Va-t-on vendre le bac plutôt que le donner ? Après l’intervention du premier ministre le 2 avril, JM Blanquer a annoncé ses décisions pour les examens et la fin de l’année. Le ministre veut « reconquérir le mois de juin », un vieil objectif de son ministère. Les cours auront lieu jusqu’au 4 juillet à tous les niveaux, sauf si le confinement était maintenu. L’assiduité des élèves sera évaluée pour le bac et le brevet. Pour ces examens le ministre impose un contrôle continu intégral, sauf en français où un oral sera maintenu si cela est possible. Jusque là on était dans les clous. Mais si cet article en est à sa 4ème rédaction en 24 heures (du jamais vu!) c’est que le ministère change d’avis sur des points importants dans la journée. Et dérape ce soir : le ministère accepte finalement l’idée que les candidats libres puissent passer le bac en juin sur la base de leur livret scolaire. Et ça c’est permettre simplement d’acheter le bac…
Cours jusqu’au 4 juillet pour tout le monde
Reconquérir le mois de juin est un vieil objectif de l’institution scolaire incitée à cela par la Cour des Comptes. Traditionnellement le dernier mois de l’année scolaire est partiellement pris par les examens qui mobilisent les professeurs et les locaux. Si les conditions sanitaires le permettent, cette année les cours auront lieu jusqu’au 4 juillet. L’assiduité des élèves sera exigée pour obtenir le bac et le brevet. Les vacances d’été seront maintenues. Derrière cette question on devine celle de la reprise économique. Si le déconfinement a lieu en mai ou en juin, les entreprises seront incitées à récupérer leur retard de production. L aloi d’urgence a voté des semaines de travail de 60 heures. Il sera donc bienvenu que les enfants soient pris en charge par l’école. Des pays envisagent d’étendre l’année scolaire sur l’été. On relèvera que le ministre écarte cela.
Le brevet
Pour le brevet, la note de l’examen sera la moyenne des notes des 3 trimestres à l’exception des notes données pendant la « continuité pédagogique ». L’assiduité jusqu’au 4 juillet sera demandée pour valider l’examen. Des jurys seront convoqués pour tenir compte du livret scolaire.
En première
En première la note de l’écrit sera la moyenne des notes de l’année sauf les éventuelles notes de la période de confinement qui sont exclues. Mais le ministre maintient un oral, sous réserve de déconfinement. Lors de son discours puis dans un communiqué écrit JM Blanquer demande 15 textes en série générale et 12 en série technologique. Mais la FAQ ministérielle parlait de seulement 10 textes : » Les épreuves orales sont maintenues dans les conditions initialement prévues : le candidat présentera au minimum une liste de 10 textes ». Finalement la FAQ a été modifiée et c’est la parole ministérielle qui s’impose : 15 textes en général et 12 en techno.
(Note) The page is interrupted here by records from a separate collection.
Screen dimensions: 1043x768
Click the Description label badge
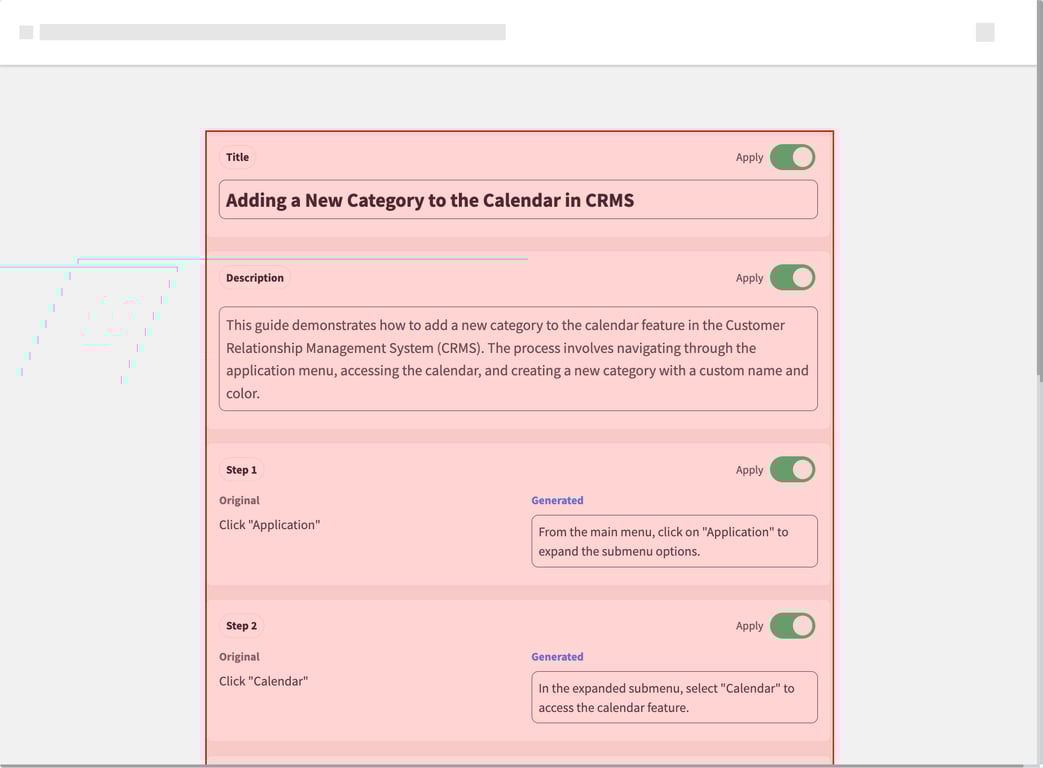point(255,278)
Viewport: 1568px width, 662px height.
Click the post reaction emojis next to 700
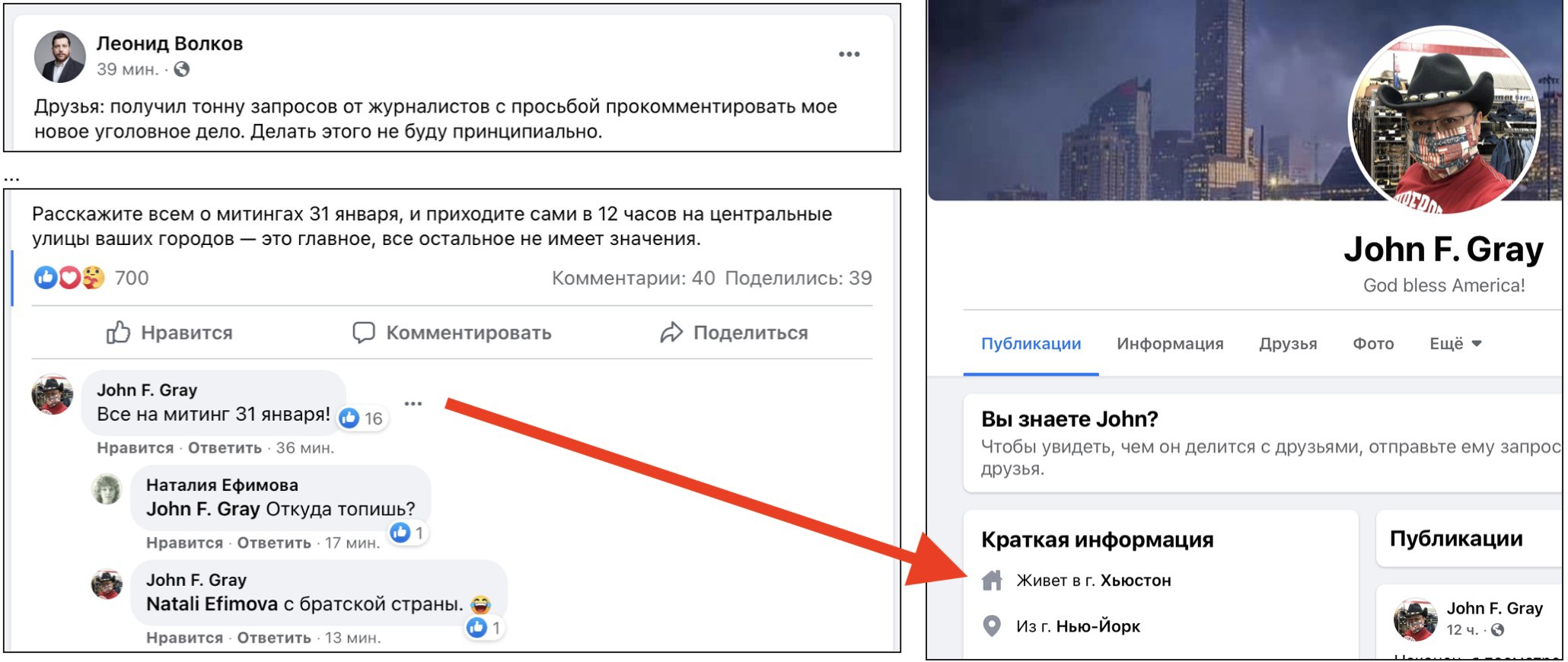[x=69, y=278]
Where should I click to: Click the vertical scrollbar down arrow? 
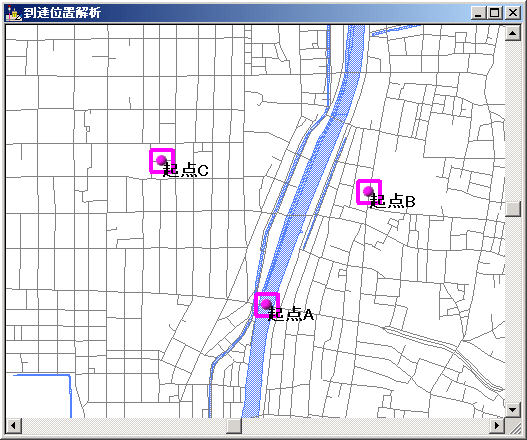pos(513,410)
Ces deux décisions ont tout de suite fait réagir des professeurs de français sur les réseaux sociaux. D’une part le nombre de textes exigés semble trop important pour une année qui risque d’avoir été terminée le 12 mars. D’autre part les examinateurs des oraux s’inquiètent de leur sécurité sanitaire. Auront-ils des masques et du gel ?
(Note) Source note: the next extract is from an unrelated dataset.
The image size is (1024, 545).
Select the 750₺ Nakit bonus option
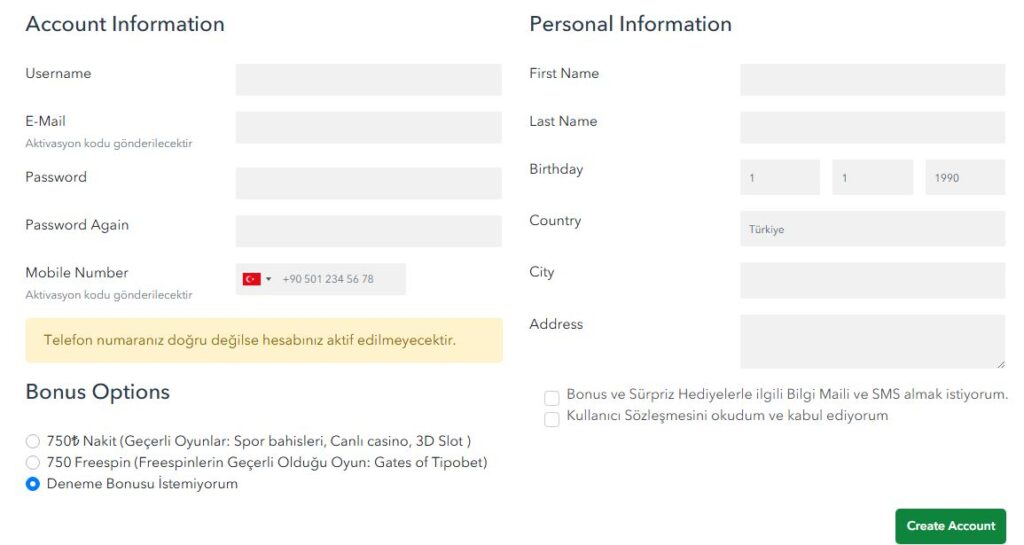pos(33,441)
En ce qui concerne les E3C, le ministère acte la disparition de la session de printemps (les E3C2). La note des E3C2 sera la moyenne des notes des E3C1 (pas passés par tous les élèves !) et celle à venir des E3C3. Pour l’enseignement de spécialité abandonné en terminale et l’évaluation des compétences expérimentales, la note sera la moyenne des notes de l’année. Cela va pénaliser les élèves qui abandonnent une spécialité, par exemple ceux qui abandonnent les maths. Il était prévu de leur faire passer une épreuve allégée.
En terminale
En terminale, là aussi la règle est celle du contrôle continu intégral. On calculera la moyenne des notes des 3 trimestres sauf celles données durant la continuité pédagogique. Le livret scolaire et notamment l’assiduité seront pris en compte par les jurys qui se réuniront et pourront convoquer à des oraux de rattrapage début juillet. Une session de septembre aura lieu pour les candidats ajournés mais admis à cette session.
Va-t-on vendre le bac ?
Ce titre est choquant. Pourtant le risque apparait avec une nouvelle modification par le ministère par rapport aux propos tenus le 3 avril au matin. Le ministre a déclaré ce matin que les candidats libres, ceux des écoles hors contrat, passeraient le bac en septembre, c’est-à-dire avec les épreuves de rattrapage. Le 3 avril au soir, le ministre change d’avis. Selon le ministère, « les candidats individuels, qui représentent 2% des candidats, sont en des situations très différentes. Lorsque leurs modalités de scolarisation se traduisent par la délivrance d’un livret scolaire, comme c’est le cas par exemple pour les élèves scolarisés au Cned, ou de formation par la structure de formation, le jury académique se prononcera sur la base de ce livret, au cours de la session du mois de juin. Le jury pourra, pour les candidats dont les évaluations et le livret ne permettent pas la délivrance du diplôme, proposer à ceux-ci de passer la session de septembre. Les candidats individuels ne disposant d’aucune modalité d’évaluation en contrôle continu passeront les épreuves de la session de septembre ».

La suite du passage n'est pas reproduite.